Working data:

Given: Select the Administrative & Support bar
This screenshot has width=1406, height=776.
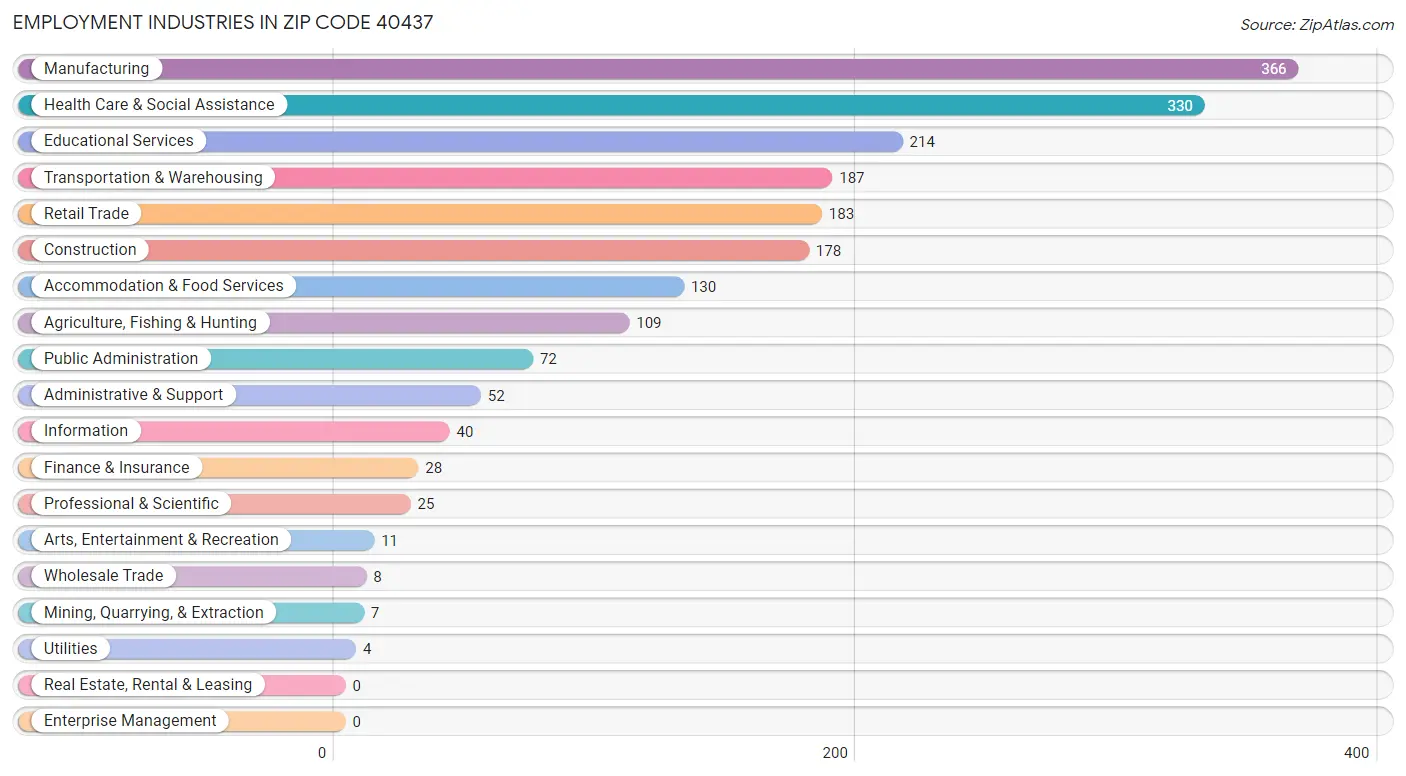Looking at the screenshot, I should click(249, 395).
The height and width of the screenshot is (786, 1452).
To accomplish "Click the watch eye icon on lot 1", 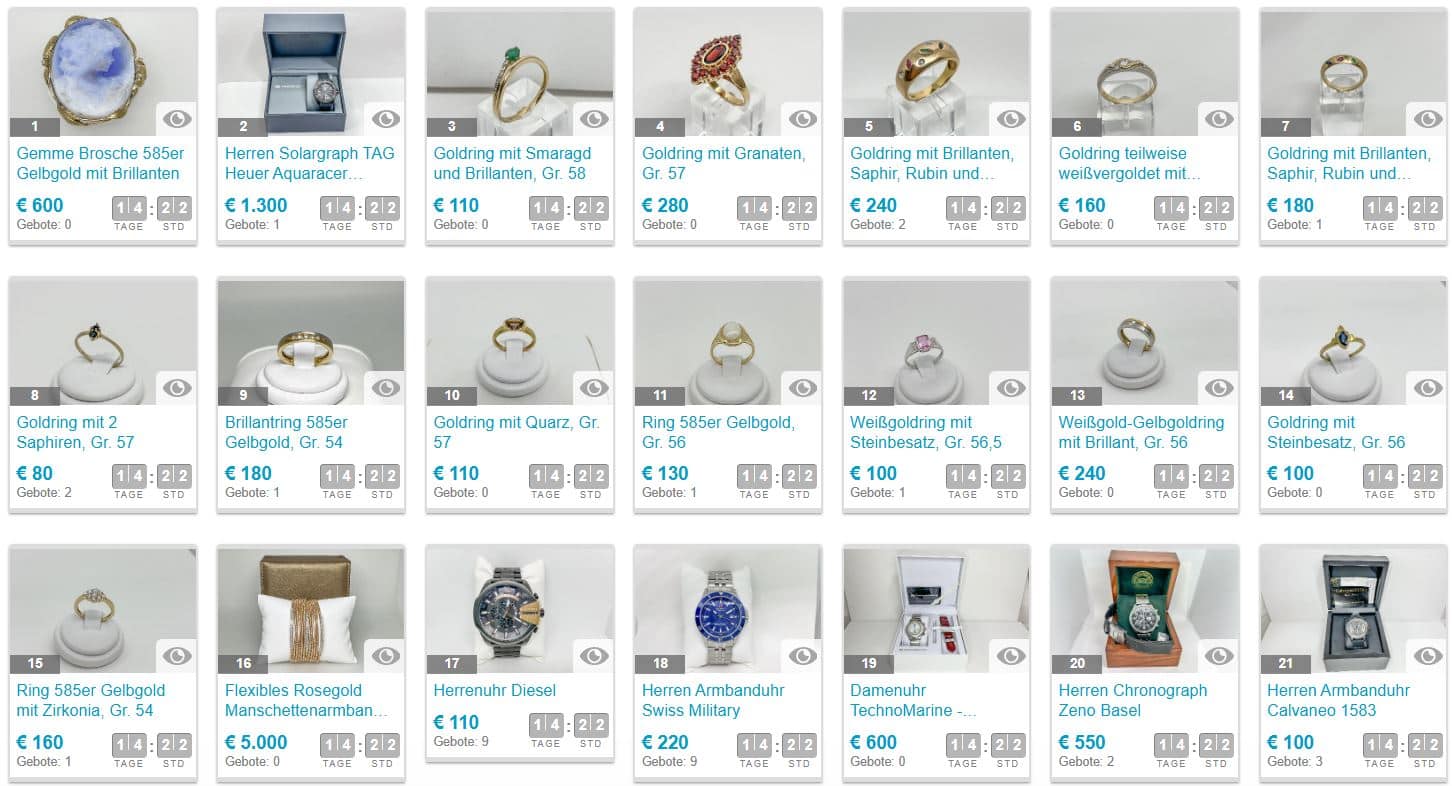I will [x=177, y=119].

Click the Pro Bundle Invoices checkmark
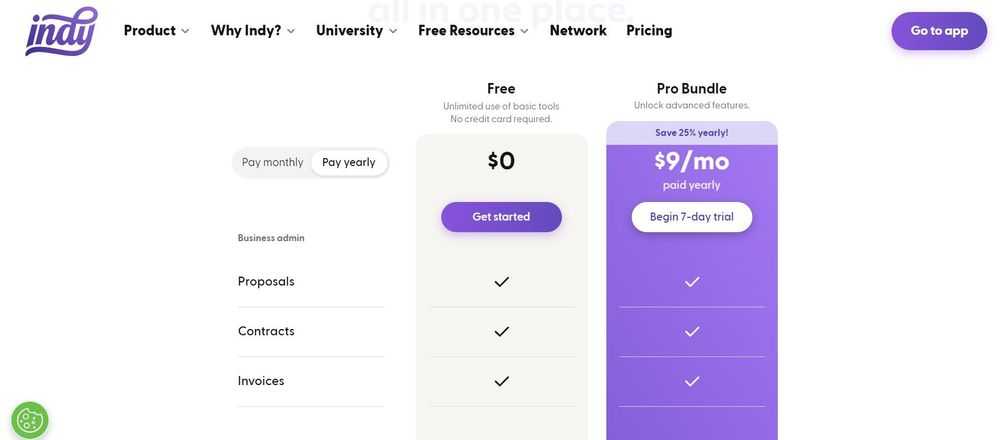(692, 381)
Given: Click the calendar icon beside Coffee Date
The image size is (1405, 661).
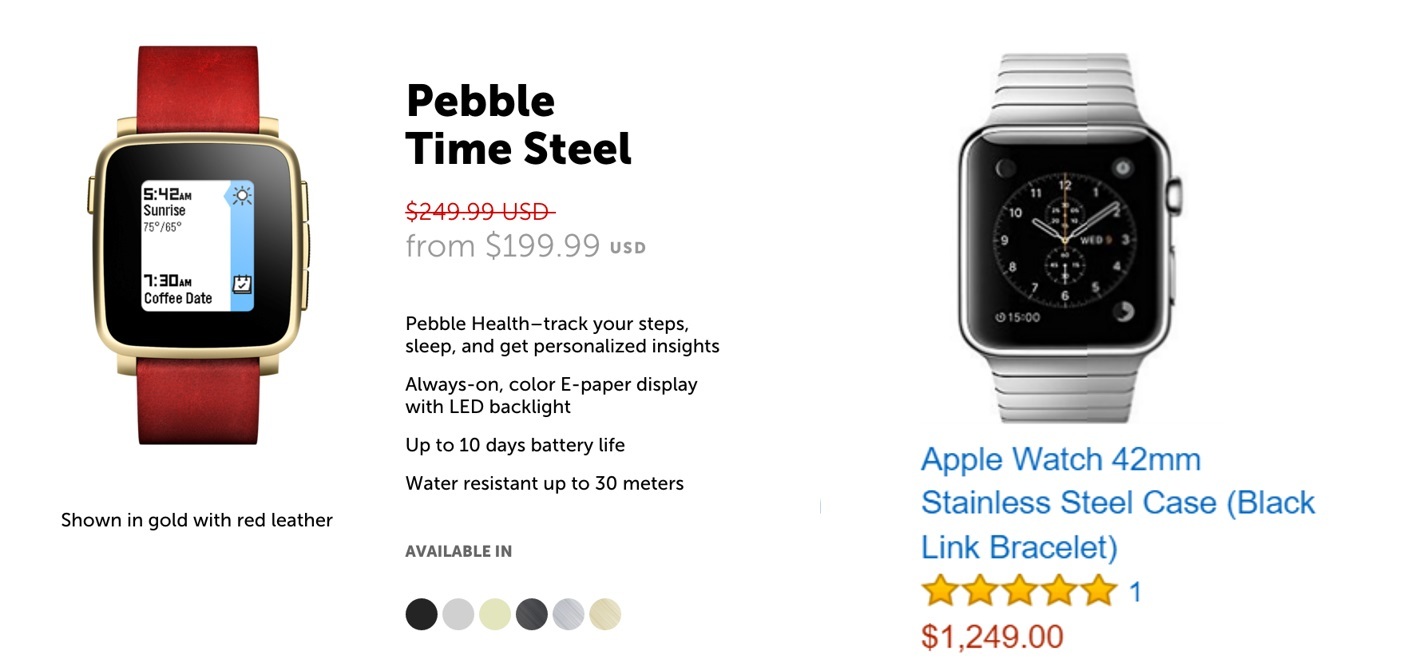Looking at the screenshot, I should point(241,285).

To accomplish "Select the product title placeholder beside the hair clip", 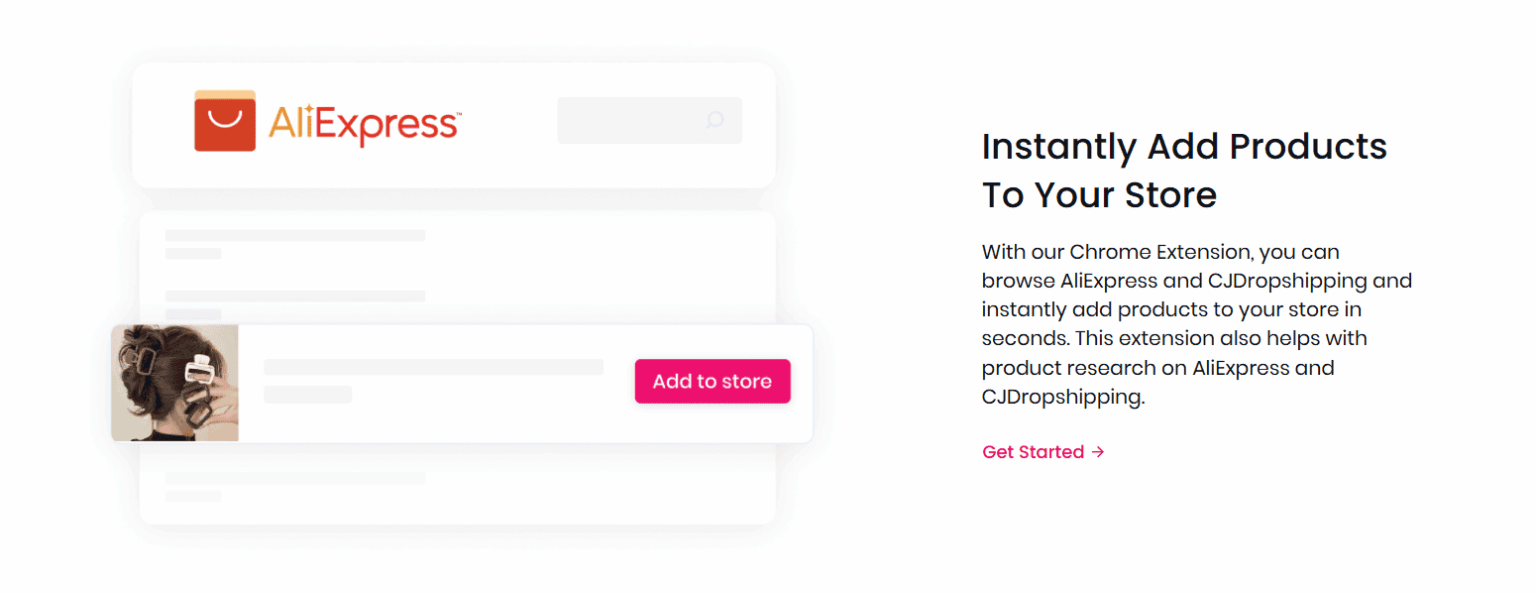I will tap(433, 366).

==

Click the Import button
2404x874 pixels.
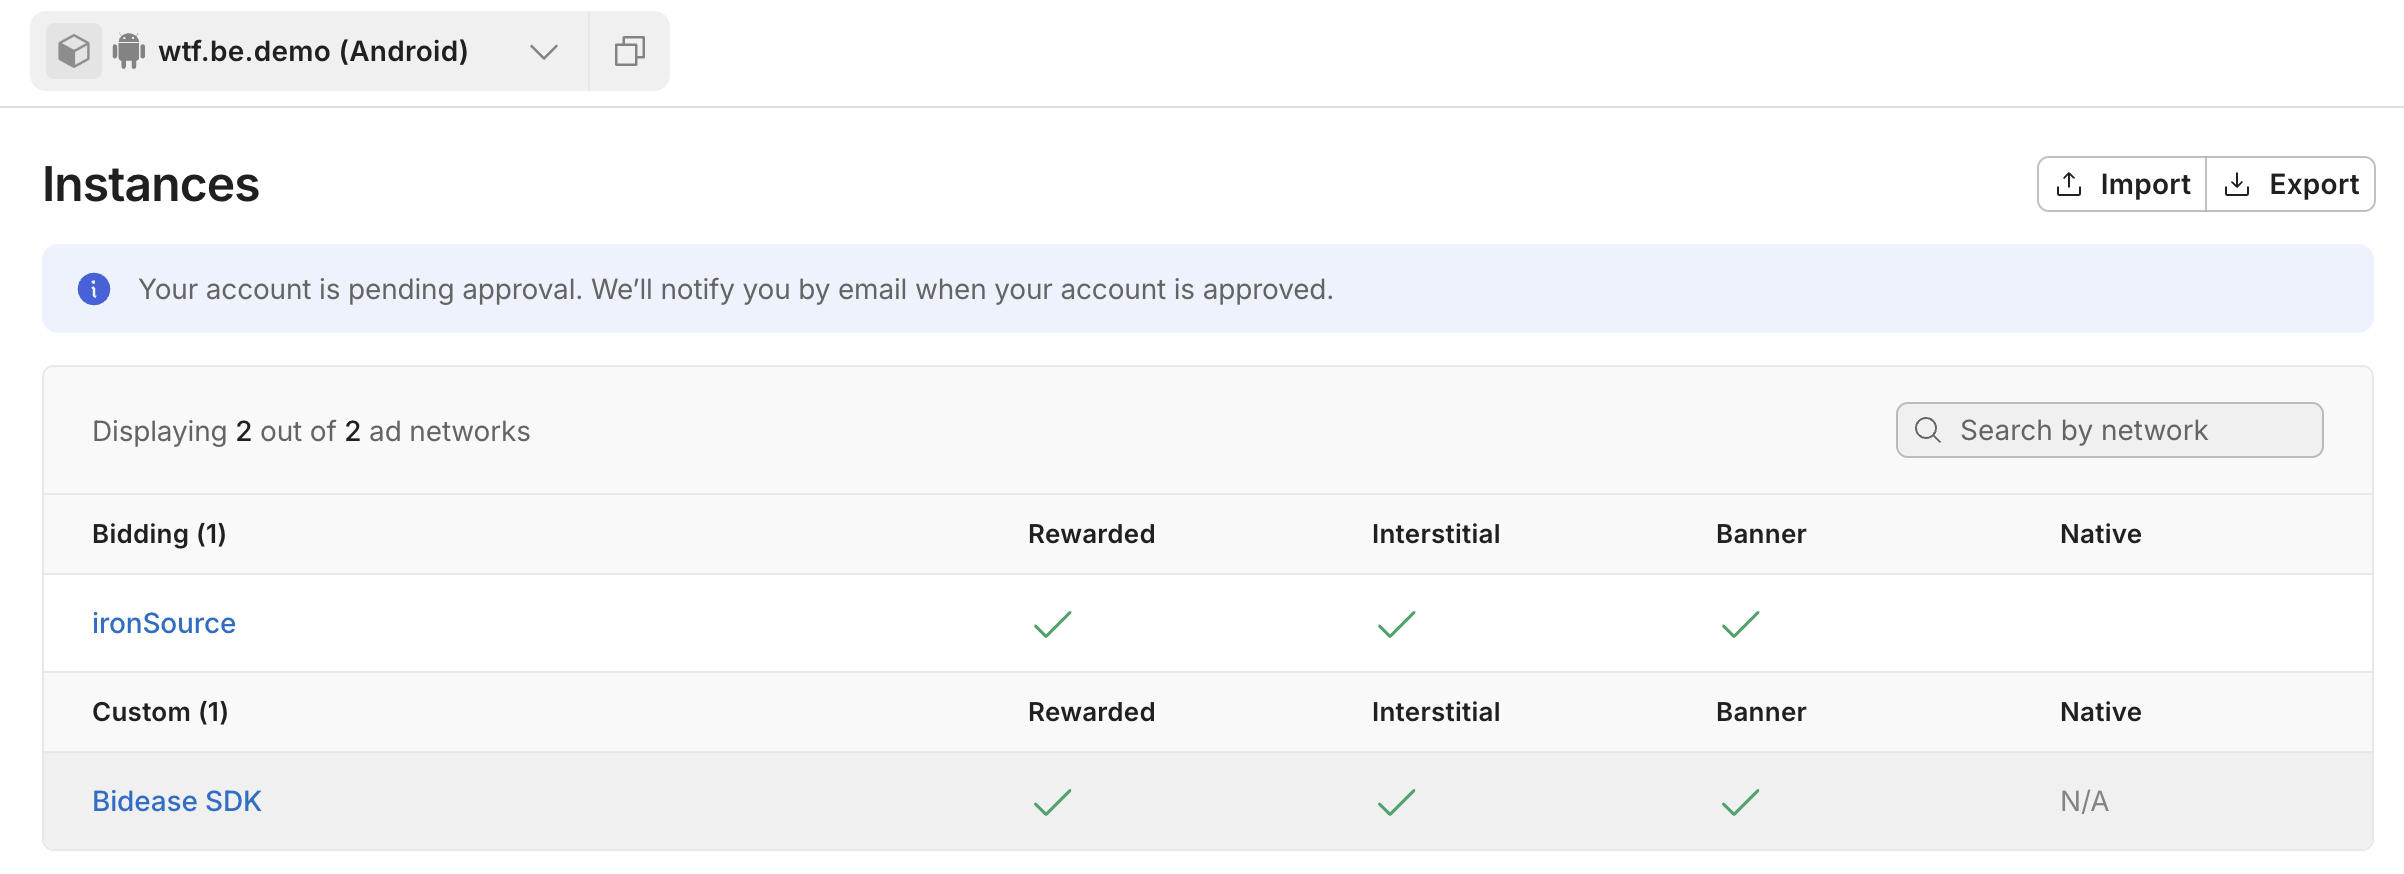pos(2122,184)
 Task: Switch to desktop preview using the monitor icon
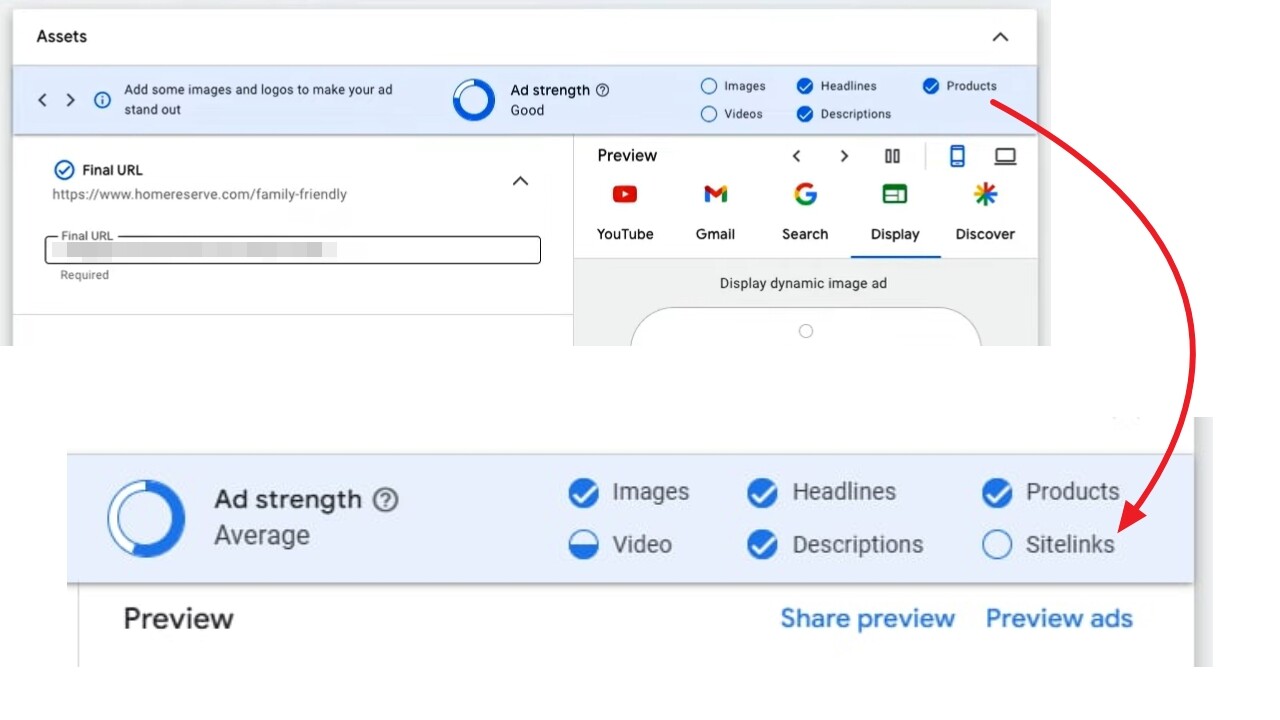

...

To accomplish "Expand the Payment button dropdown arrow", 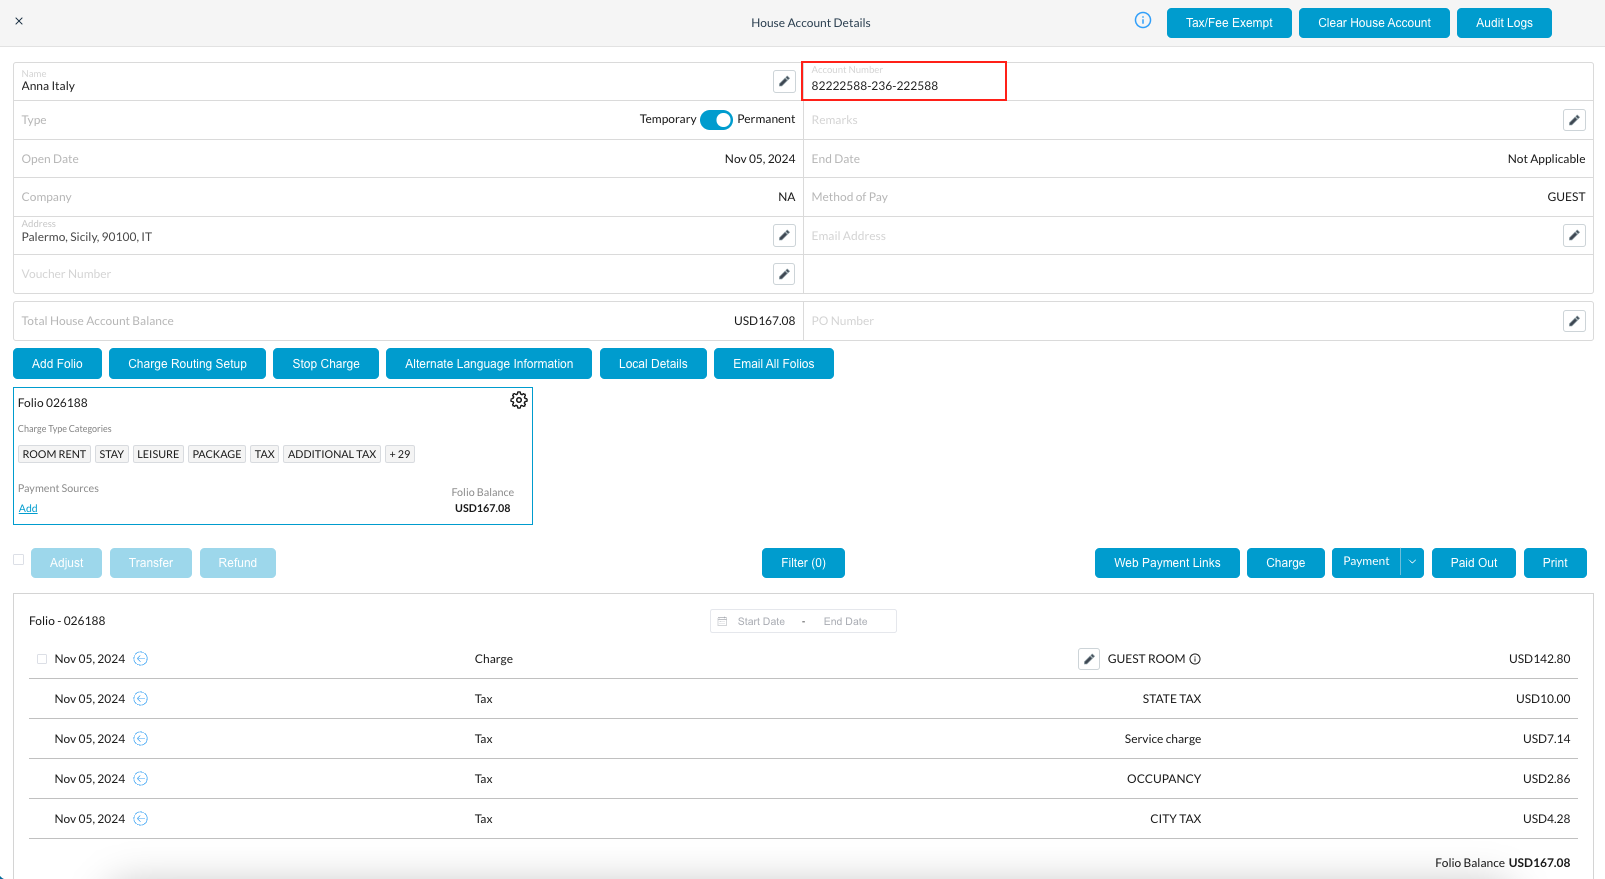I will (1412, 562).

Description of the task: When you reach the line with "2404x874 pixels." in the records above, start writing out each line exactly, and stop after the line with "Task: Switch to". Pictures stay out.

Task result:
2404x874 pixels.
pos(2122,184)
 Task: Switch to desktop preview using the monitor icon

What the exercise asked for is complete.